§ WHAT THE TASK REQUIRES: Count the lines in the entries below that contain the string "axis", matching case exactly. Give only the number.
-- Start of STORED ROWS --
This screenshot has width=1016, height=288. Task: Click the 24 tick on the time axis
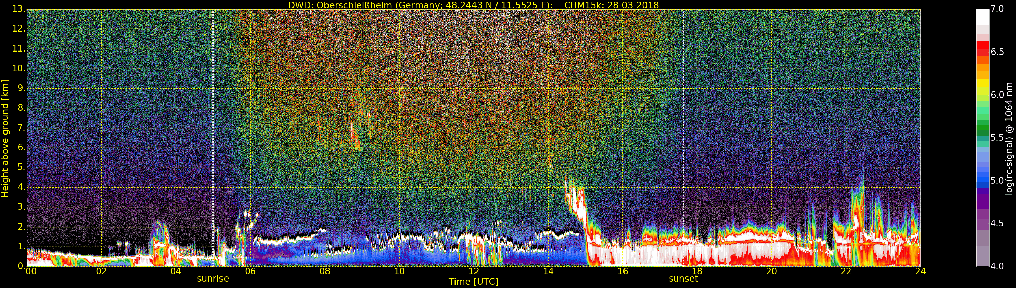coord(920,271)
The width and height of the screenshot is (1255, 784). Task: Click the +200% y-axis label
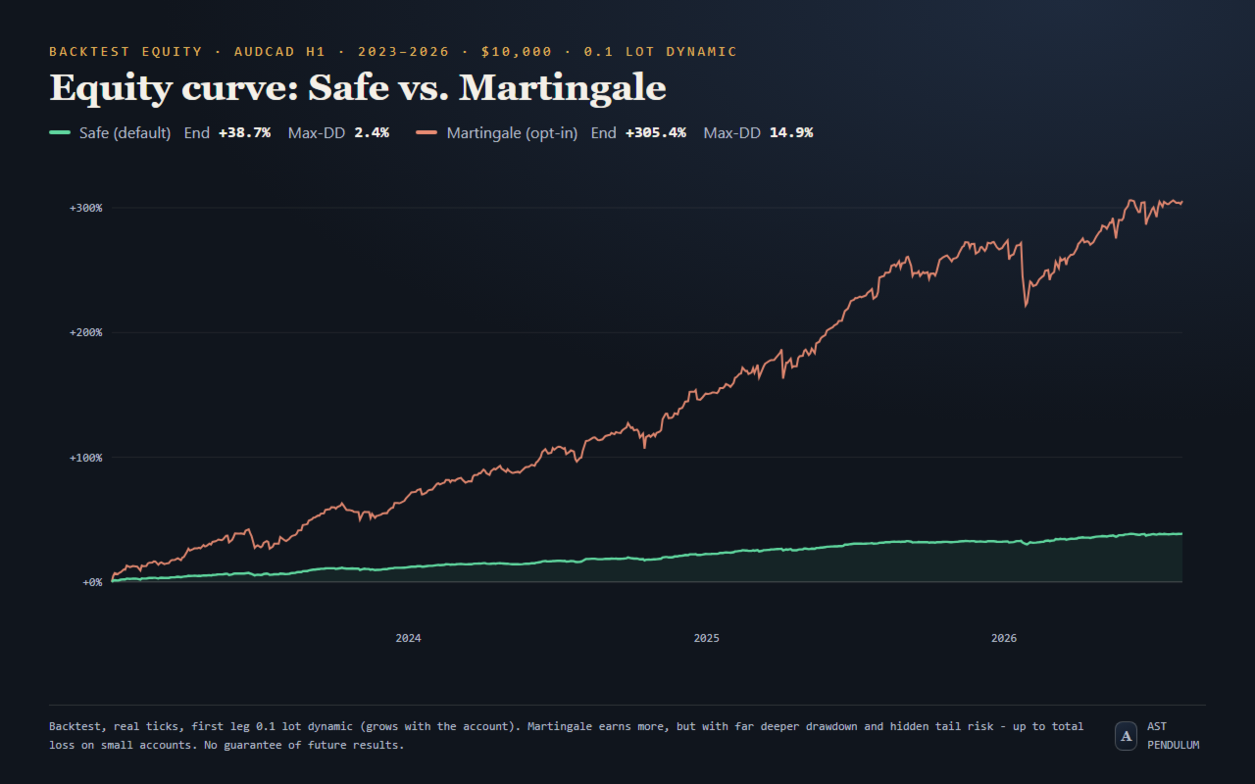click(85, 332)
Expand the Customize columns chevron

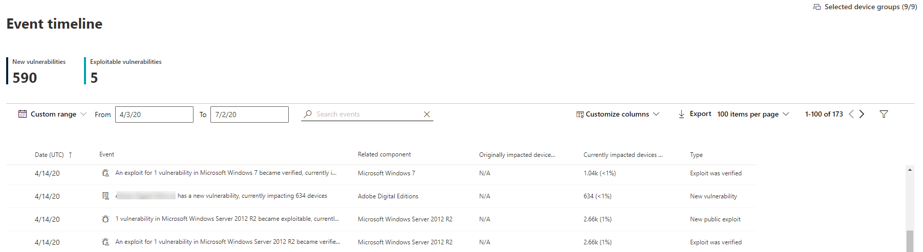pos(656,114)
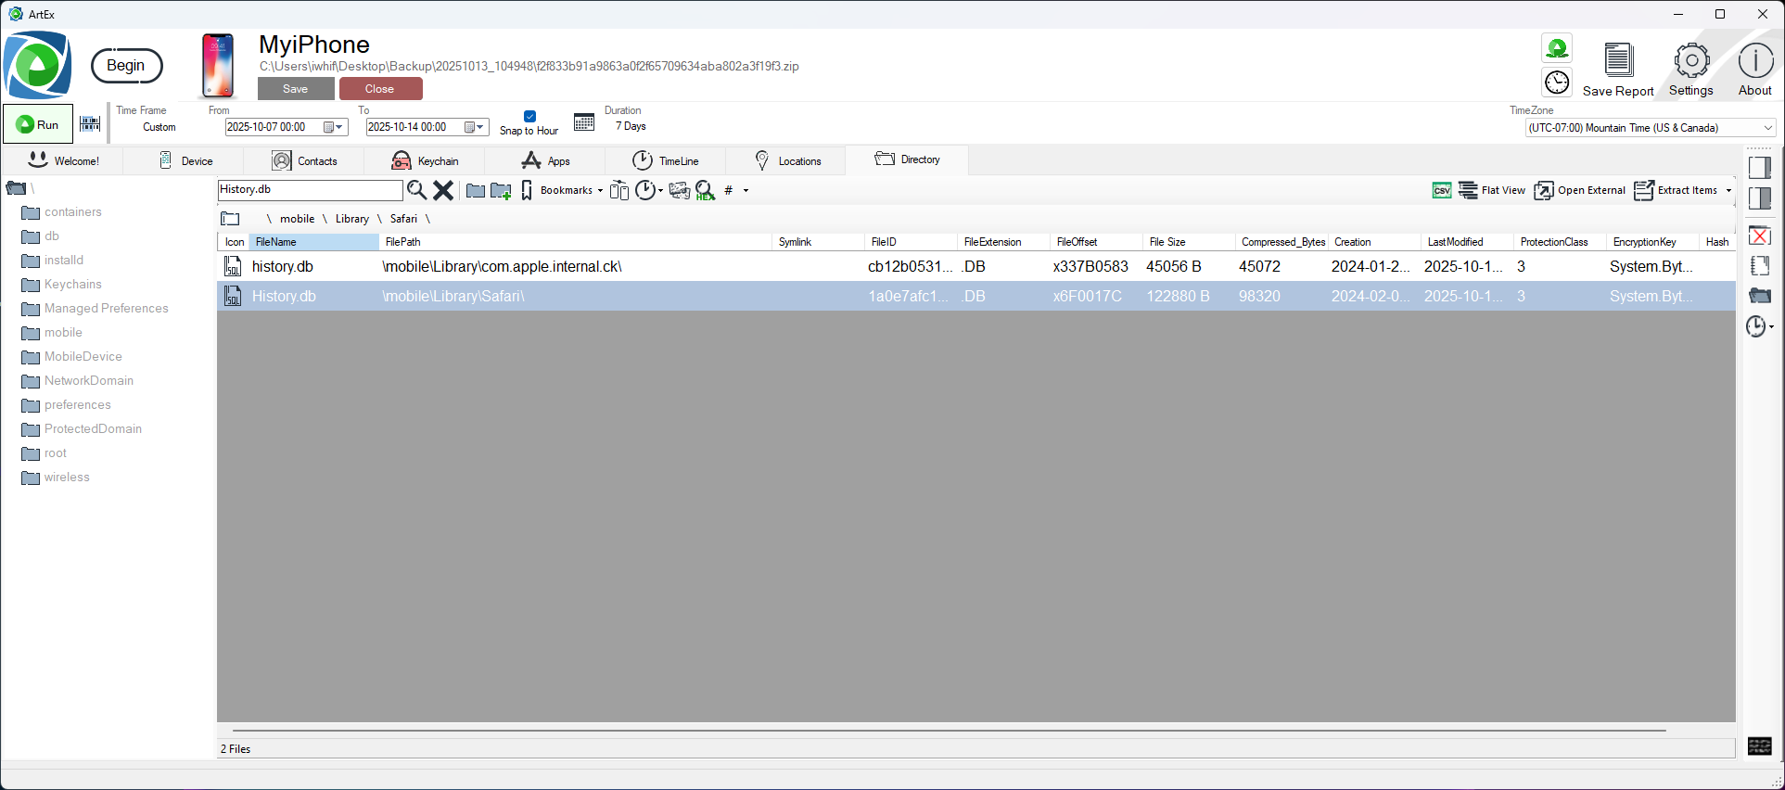Click the search magnifier icon
Viewport: 1785px width, 790px height.
coord(416,190)
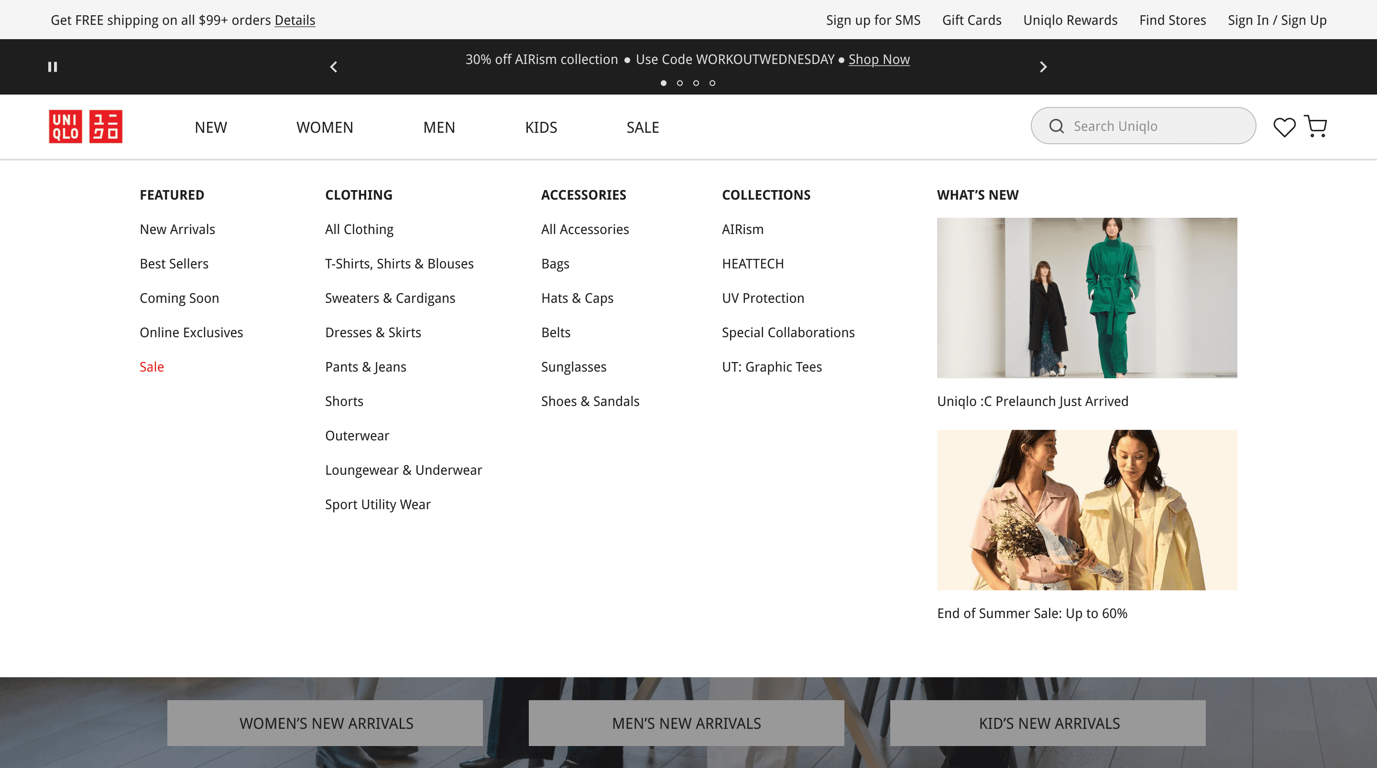1377x768 pixels.
Task: Open the Shop Now promo link
Action: [x=879, y=59]
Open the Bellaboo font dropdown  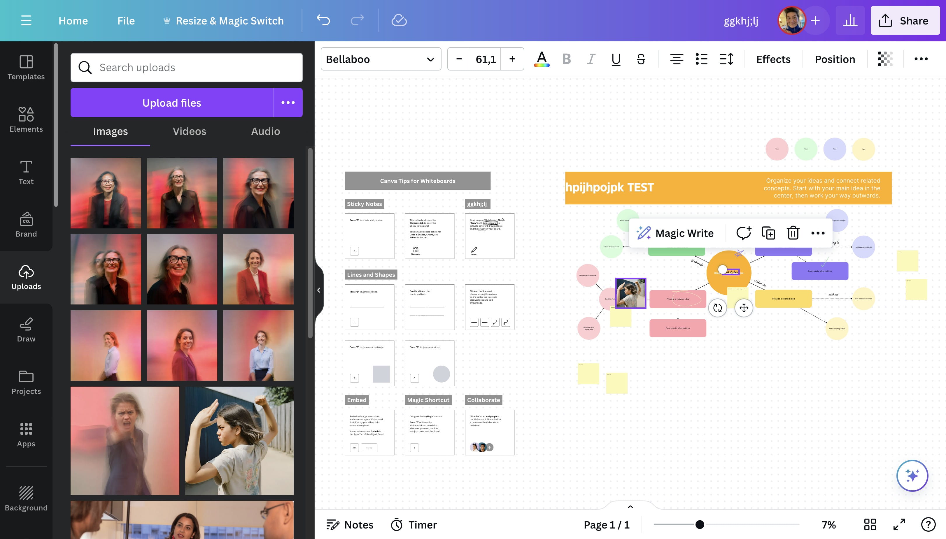[381, 59]
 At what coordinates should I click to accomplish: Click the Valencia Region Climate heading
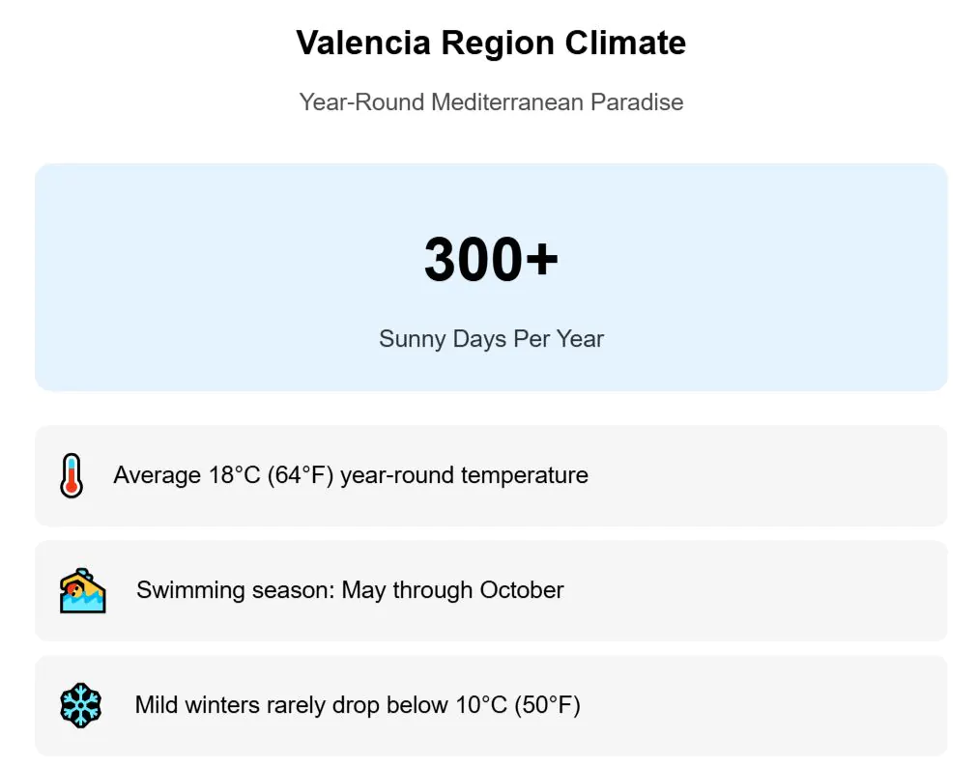pyautogui.click(x=491, y=43)
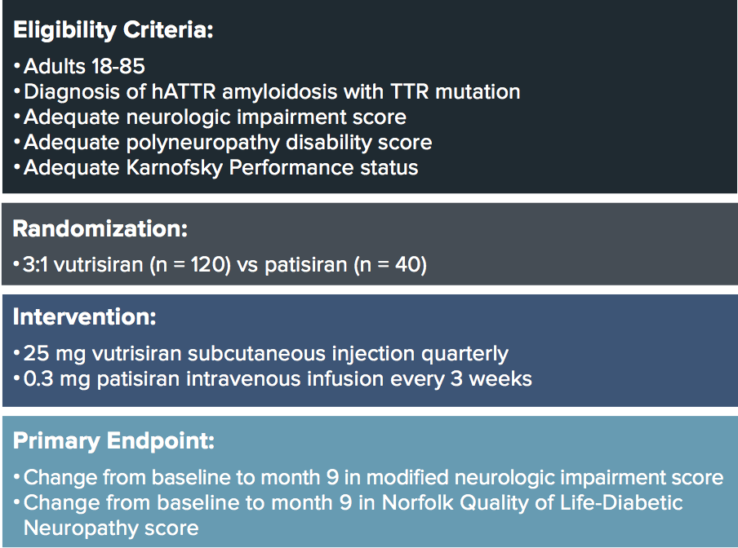The width and height of the screenshot is (738, 548).
Task: Click the Randomization heading
Action: 100,229
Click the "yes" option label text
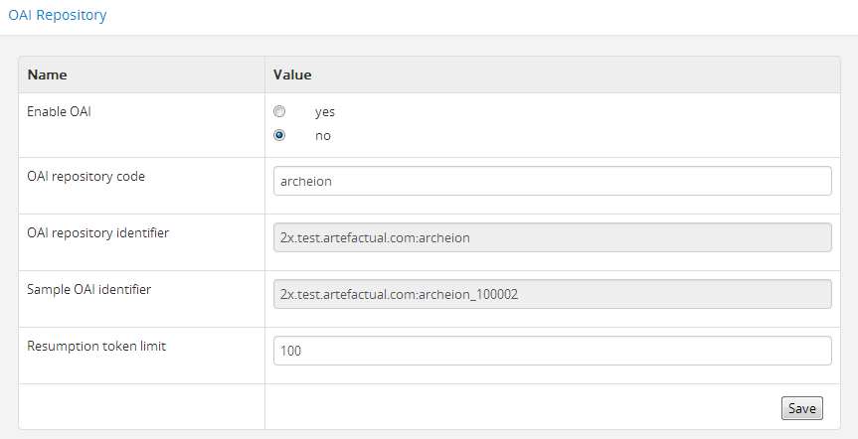The image size is (858, 439). (325, 112)
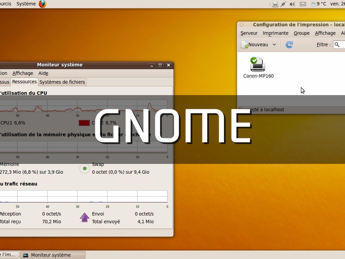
-- End of STORED ROWS --
§ TASK OUTPUT: 2